Hanns Ostermann: Wann hilft der Staat, also der Steuerzahler, und wann müssen die Unternehmen die bittere Pille schlucken und in die Insolvenz gehen? Am Beispiel Opel zeigt sich, wie schwer eine Entscheidung fällt. Die Zahl der Skeptiker wächst, die dem Autohersteller nicht mehr direkt helfen wollen. Auch wenn Vizekanzler Frank-Walter Steinmeier von der SPD Bedenkenträger warnt, in der gegenwärtigen Wirtschaftskrise müsse um jeden Arbeitsplatz gekämpft werden. Nur wie? - Das ist die Frage. Ich sprach darüber mit Heiner Flassbeck, er war früher Staatssekretär im Bundesfinanzministerium und ist heute Chefvolkswirt der UN-Organisation für Handel und Entwicklung. Meine erste Frage an ihn: Darf der Staat Opel gegen die Wand fahren lassen?

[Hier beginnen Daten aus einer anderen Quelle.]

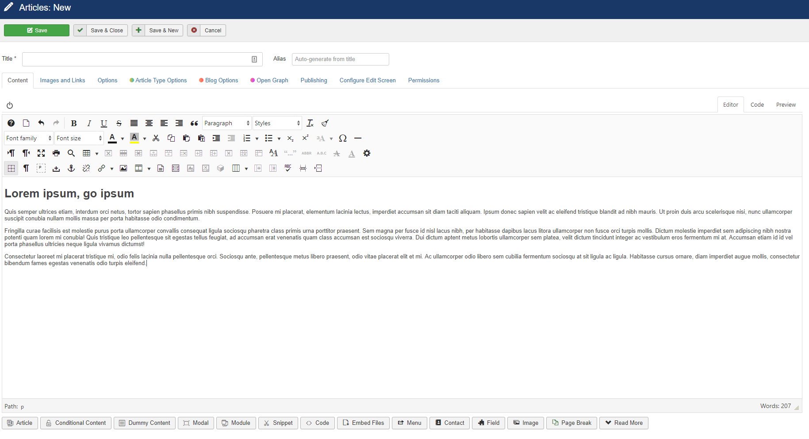This screenshot has height=439, width=809.
Task: Open search and replace magnifier
Action: (71, 154)
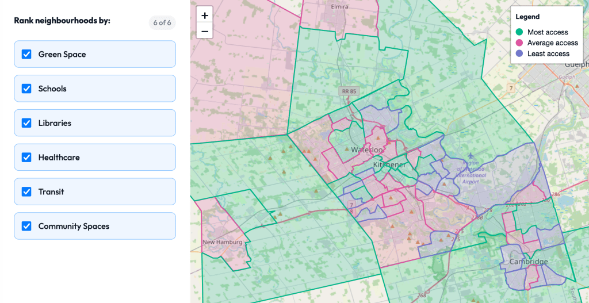Select the Kitchener city label
Viewport: 589px width, 303px height.
coord(389,165)
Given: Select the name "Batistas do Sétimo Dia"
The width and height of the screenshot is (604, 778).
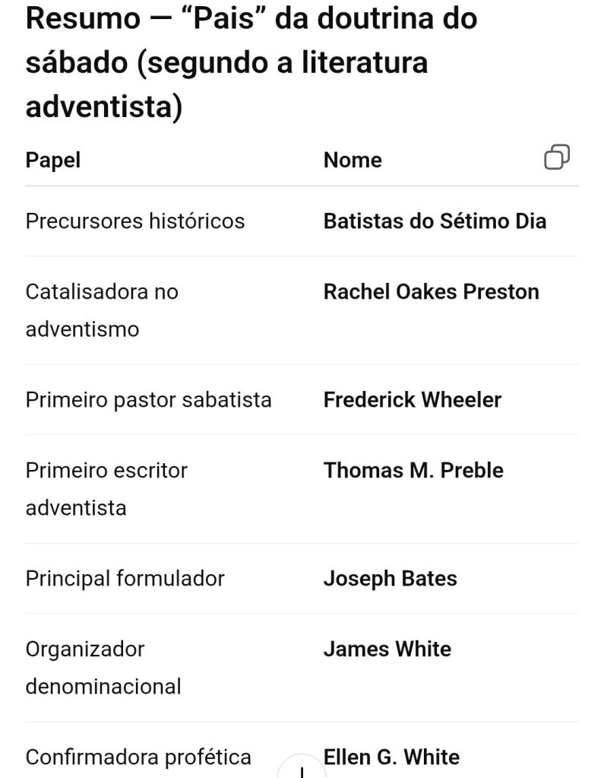Looking at the screenshot, I should [435, 221].
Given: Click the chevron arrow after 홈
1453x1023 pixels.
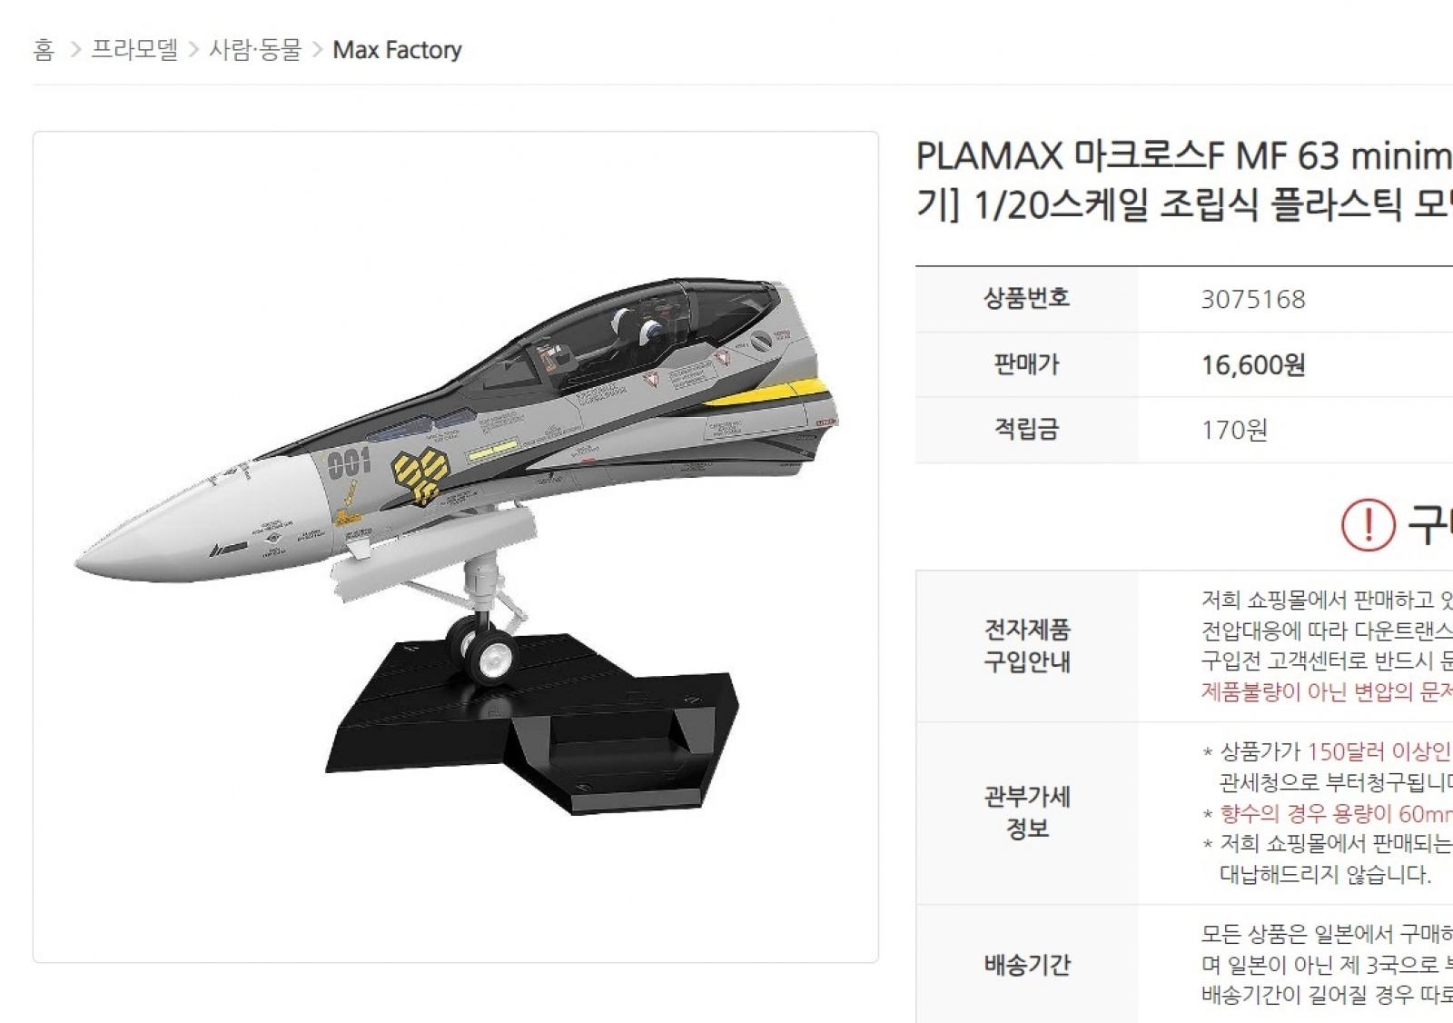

Heiner Flassbeck: Ja, ob er darf, ist eine schwierige Frage, ob er sollte, ist vielleicht leichter zu beantworten. Gegen die Wand ist auch was vielleicht zu viel gesagt, denn natürlich kann man sich bemühen, alle möglichen Rettungspläne mit zu unterstützen in irgendeiner Weise. Nur man darf auch nicht zu weit gehen. Es macht keinen Sinn, wenn der Staat jetzt versucht, Opel, Schaeffler und was weiß ich, wer noch kommt, zu retten und sich hinterher dann verzettelt in hundert verschiedenen Rettungsaktionen. Und man kann ja nun auch schwer irgendjemand abweisen, wenn man irgendwo angefangen hat. Also wichtiger wäre mir, dass man die Konjunktur noch mal massiver stützt, als es bisher geschehen ist – ist sowieso viel zu wenig gewesen –, und dann werden auch wieder Autos gekauft und dann kehrt auch das Vertrauen zurück.

Ostermann: Sie haben einen Punkt angesprochen, das aus Ihrer Sicht zu kleine Konjunkturprogramm. Trotzdem noch mal zurück: Hilft der Staat Opel nicht, so würde das Tausende von Arbeitsplätzen kosten, direkt und indirekt. Norbert Walter, der Chefvolkswirt der Deutschen Bank, geht von bis zu 4,5 Millionen Arbeitslosen Ende 2010 aus. Greift er da zu hoch oder ist die Zahl realistisch?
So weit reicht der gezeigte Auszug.